On the 13th of December Taylor Swift will turn 31, a significant age for her as mentioned in her statement for ‘evermore’. Long are the days that she turned up at every single one of her shows with 13 written on one her hands or her sitting on seat 13 or row 13 when she won an award but the number is still close to Swift’s heart and ever since she was 13 she has been longing to turn 31 as this is one of the symbolisms she beliefs in. Therefore ‘evermore’ might be seen as her most significant album yet. As this age and this album are so important to her it also comes as no shock that she included ‘Majorie’ an ode to Swift’s grandmother who was a prominent opera singer on her latest effort. The four minutes and eighteen seconds are a beautiful tale full of lessons and remembrance of a force so prominent in her life. She is known for opening up her heart and her diary to the world yet ‘Marjorie’ feels as if she has shown the deepest part of her soul to us. A part so hidden that we’d never expected to see again as her life of right now is more private than ever before.
‘evermore’ is Taylor Swift’s latest and possibly most beautifully dramatic album yet.

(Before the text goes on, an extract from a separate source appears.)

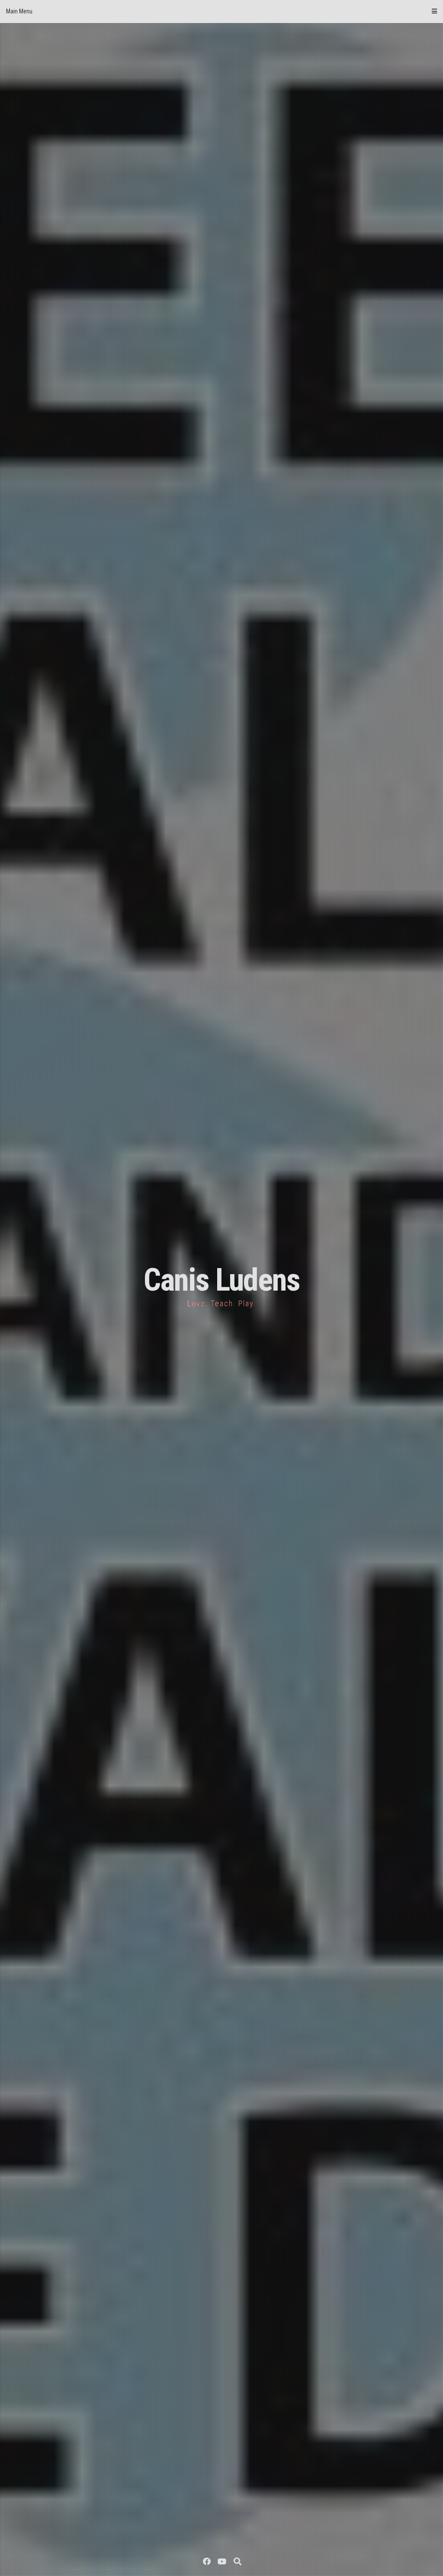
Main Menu (19, 11)
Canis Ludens (222, 1280)
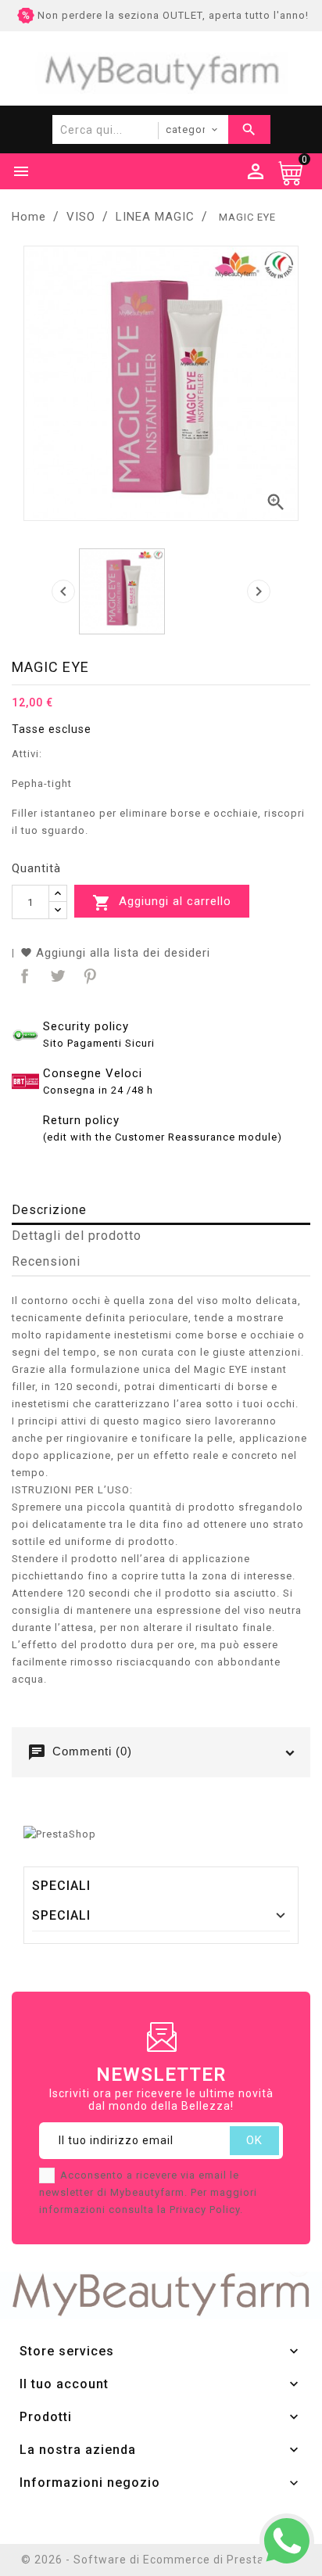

With this new rising of Taylor Swift’s music, we can put her in the same category as Phoebe Bridgers as the two singer-songwriters coming after the emotional revolution that is called 2020. What 2021 has in store for us we might not know but what we do know is that we have a wide arrange of new music Swift offered to break our fall and cry our eyes out to. Yes, she has done it again, an album that will age so gracefully that 20 years from now people will still treasure it.